China used its “close connections” with Left parties in India to “build domestic opposition” to the Indo-US nuclear deal between 2007 and 2008. This might have been the “first instance for China to operate politically in Indian domestic politics”.
This revelation, that could have political and diplomatic ramifications, is part of former foreign secretary Vijay Gokhale’s new book, The Long Game: How the Chinese Negotiate with India, published by Penguin Random House India, which hit the stands recently.
As Joint Secretary (East Asia), Gokhale was dealing with China in the Ministry of External Affairs in 2007-09, when the deal was being negotiated and India got a waiver from the Nuclear Suppliers’ Group (NSG) after Beijing yielded.

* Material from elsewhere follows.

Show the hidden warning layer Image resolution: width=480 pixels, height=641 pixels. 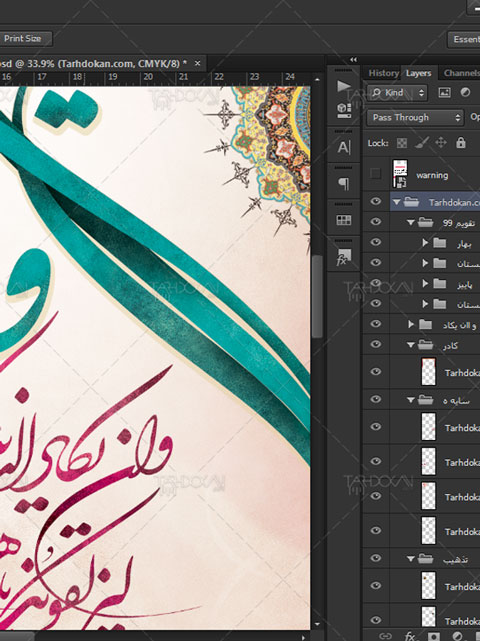click(x=375, y=174)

In his diplomatic career of 39 years, Gokhale, who is proficient in Mandarin, has spent more than 20 years in China, seven years on the China desk in MEA and seven years in East Asia. He has served as India’s ambassador to China and is considered one of the top China-watchers in the country. In January 2018, he replaced S Jaishankar as foreign secretary and retired last year.
Gokhale’s book covers six topics on which India and China negotiated in the last 75 years — starting from India’s recognition of the People’s Republic China to Tibet, nuclear tests in Pokhran, Sikkim, the Indo-US nuclear deal and Masood Azhar’s listing as a ‘global terrorist’ at the United Nations Security Council (UNSC).